### Text segment:
⁂

Looking in the mirror and **** im looking good. Abs are coming along nicely. Next set of pix will be the bollox, 4-6 weeks im hoping for. :nod: pmsl


----------



## crazycal1

ive got more chance of growing samoan sized calves than you ve have with a 6 pac dude


----------



## London1976

You could be right there cal


----------



## yannyboy

Franks been a bit quite on this thread recently. Is he going to shock us all in a few weeks.


----------



## London1976

Na I reckon he's belly gets in the way of the keyboard


----------



## franki3

Just doing wot I do best lifting heavy weights not like some of us! Lol

b/f down to 15% like I said I'm a genetic marvel.


----------



## crazycal1

i had a workout on day 2 of the bullets and thats it so far...

cos of my hand..

pissed with myself for not manning up, but there ya go...

diet and dog walking is still gonna whoop your candy asses!

you know it!, my peeps out theres know it!

RIP dudes

Cal:316


----------



## splinter1466867924

TheCrazyCal said:


> RIP dudes
> 
> Cal:316


n' thats the bottom like cuz crazy cal said so!

you still watching wrestling cal?


----------



## London1976

Deep down cal, who's gonna win, tell the truth lol


----------



## London1976

Leg press @ 80kg @ 4x20

squats @ 80kg @ 4x10

curls @ 30kg @ 4x20

ext @ 30kg @ 4x20

20kg db shoulder press @ 2x20

12kg db shoulder press @ 1x20

6kg db side raises @ 3x20

15kg plate front raises @ 3x20

50kg shrugs @ 4x15

45 mins walk

20 reppers ****ing brilliant. Fat dropping like nothing. Game over dudes.


----------



## crazycal1

i bet youve put some serious knots in those lengths of string you call legs 

intercostals are showing abit mo,

crap pic tho..

dunno whats happened to the magical lighting i used to have


----------



## London1976

I'm still trying to undo the knots cal. Looking good mate. Abs coming along with higher bodyfat than me, bastard lol. I need thicker abs.


----------



## franki3

Wot are abs lol???????

I weigh less but look bigger bullets should have kicked in by now so should start to see some big changes biceps are back up to 15an half inches and look alot fuller and harder.

Cal lose the *** bud. He he!


----------



## London1976

My guns are a whooping "14" mate. All muscle tho franki. No FAT lol


----------



## llkevh

Cal lose the *** bud. He he!

Not sure its *** mate check the eyes :becky:


----------



## crazycal1

thas no a cig 

mine are about 15-15.5 cold.

tbh splint i havent since i went to see TNA which was a sack of crap and tbh ruined it all for me 

weather warning....

east anglia is at risk of repeated hi winds due gusts of hot air from the london area...

stone cold cal gets set deliver a stunner with a 9 pack...

⁂

### Stored data entries:
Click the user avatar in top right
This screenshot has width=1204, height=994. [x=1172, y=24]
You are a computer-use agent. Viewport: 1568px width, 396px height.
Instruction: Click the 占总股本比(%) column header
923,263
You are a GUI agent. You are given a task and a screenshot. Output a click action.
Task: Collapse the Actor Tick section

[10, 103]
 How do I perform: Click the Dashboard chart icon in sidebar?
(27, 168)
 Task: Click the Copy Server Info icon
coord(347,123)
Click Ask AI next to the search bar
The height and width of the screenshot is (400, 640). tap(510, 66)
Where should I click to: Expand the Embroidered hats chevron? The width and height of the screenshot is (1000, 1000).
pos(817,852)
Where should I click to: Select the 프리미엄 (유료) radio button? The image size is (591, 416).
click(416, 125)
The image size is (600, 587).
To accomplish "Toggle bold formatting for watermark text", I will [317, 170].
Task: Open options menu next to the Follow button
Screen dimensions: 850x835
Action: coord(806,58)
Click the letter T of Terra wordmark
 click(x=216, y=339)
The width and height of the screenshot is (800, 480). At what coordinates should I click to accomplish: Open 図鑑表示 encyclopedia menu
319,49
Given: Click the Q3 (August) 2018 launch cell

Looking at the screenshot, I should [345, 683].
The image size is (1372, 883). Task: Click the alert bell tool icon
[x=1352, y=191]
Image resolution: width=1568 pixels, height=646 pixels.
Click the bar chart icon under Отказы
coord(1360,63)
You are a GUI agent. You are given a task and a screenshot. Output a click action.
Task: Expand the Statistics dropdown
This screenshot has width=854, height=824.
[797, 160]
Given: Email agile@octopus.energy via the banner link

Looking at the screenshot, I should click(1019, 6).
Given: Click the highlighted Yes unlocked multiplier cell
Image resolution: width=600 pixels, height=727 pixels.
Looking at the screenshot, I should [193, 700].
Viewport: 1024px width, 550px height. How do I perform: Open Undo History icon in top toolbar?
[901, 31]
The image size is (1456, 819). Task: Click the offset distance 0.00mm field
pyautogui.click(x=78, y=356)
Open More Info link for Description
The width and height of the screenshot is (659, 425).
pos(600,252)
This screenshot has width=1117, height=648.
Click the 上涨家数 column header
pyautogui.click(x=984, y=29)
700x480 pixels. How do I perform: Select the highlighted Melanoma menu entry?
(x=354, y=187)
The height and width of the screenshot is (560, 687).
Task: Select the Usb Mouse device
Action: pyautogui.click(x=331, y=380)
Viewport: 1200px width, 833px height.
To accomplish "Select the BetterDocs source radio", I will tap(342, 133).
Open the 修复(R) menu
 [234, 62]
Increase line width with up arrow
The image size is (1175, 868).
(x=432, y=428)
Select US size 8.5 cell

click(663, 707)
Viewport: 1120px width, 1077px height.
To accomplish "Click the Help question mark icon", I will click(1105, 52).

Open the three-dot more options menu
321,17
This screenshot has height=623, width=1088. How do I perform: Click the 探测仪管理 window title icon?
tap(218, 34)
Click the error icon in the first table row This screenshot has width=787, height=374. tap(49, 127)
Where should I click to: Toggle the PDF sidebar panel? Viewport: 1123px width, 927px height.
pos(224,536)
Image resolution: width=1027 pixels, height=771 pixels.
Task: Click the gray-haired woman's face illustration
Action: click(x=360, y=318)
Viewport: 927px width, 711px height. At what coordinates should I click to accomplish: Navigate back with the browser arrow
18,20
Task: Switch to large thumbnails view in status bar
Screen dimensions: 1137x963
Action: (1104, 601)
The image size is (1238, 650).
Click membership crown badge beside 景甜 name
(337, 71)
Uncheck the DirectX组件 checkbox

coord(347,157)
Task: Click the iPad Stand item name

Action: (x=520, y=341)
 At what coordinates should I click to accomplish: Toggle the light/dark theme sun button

⁂

### Study questions:
A. In the fitness forum thread, what does franki3 say his body fat is down to?
B. State whether each statement agrees with the fitness forum thread, and support each answer with the deciding words quoted from it: (i) London1976 did squats at 80kg for 4x10. (ii) crazycal1 says he has worked out regularly since day 2 of the bullets. (iii) London1976 gives his arm size as 14.
C. Resume the fitness forum thread after its final post.

### Answers by item number:
A. 15%

B.
(i) Yes: "squats @ 80kg @ 4x10"
(ii) No: "i had a workout on day 2 of the bullets and thats it so far..."
(iii) Yes: "My guns are a whooping "14" mate."

C.
----------



## London1976

Lol cal. You've been training yonks that's why u have those ugly abs. Abs are nasty mate. I hope I don't get them.


----------



## London1976

Do you think my guns are ok at "14" while at my weight of 162lbs. Obviously the more you weigh the bigger the guns. In jan I was 12st 11 with "15" bad boys.


----------



## crazycal1

yeah ive been training bout 5 years properly now, i`m 43, have had a dodgy back from day 1, had a fusion...

i`m a god damned motherfcuking inspiration to all you people :wink:

i`m a training godddddah! (my impersonation of JBL splint)


----------



## splinter1466867924

Funny cal... I started training 5 years ago n we both joined the board at a similar time, were still here! 5 years.... thats yonks!!!


----------



## London1976

Plus cals on a record 5000+ post


----------



## franki3

London1976 said:


> Do you think my guns are ok at "14" while at my weight of 162lbs. Obviously the more you weigh the bigger the guns. In jan I was 12st 11 with "15" bad boys.


14" are fine mate I think you need to keep everything in proportion I don't think it looks good when someone at your weight has really big arms just doesn't look right.

But on a Adonis like me they look fine! Lol


----------



## London1976

When the bullets are loaded franki my guns are hot.


----------



## crazycal1

yup splint, who`d have thunk it and YG too..

i can remember being in so awe of redspy and garrila..

those were the days..

no bugger hardly acknowledging each other let alone talking lol

starting a journal was deemed flash a whorish....

happy days lol


----------



## crazycal1

ohh on a vaguely topic related note has anyone been getting bad shin pumps?

just been for a walk and after 10 mins it felt like i was walking in flippers and slower and slower..


----------



## splinter1466867924

TheCrazyCal said:


> ohh on a vaguely topic related note has anyone been getting bad shin pumps?
> 
> just been for a walk and after 10 mins it felt like i was walking in flippers and slower and slower..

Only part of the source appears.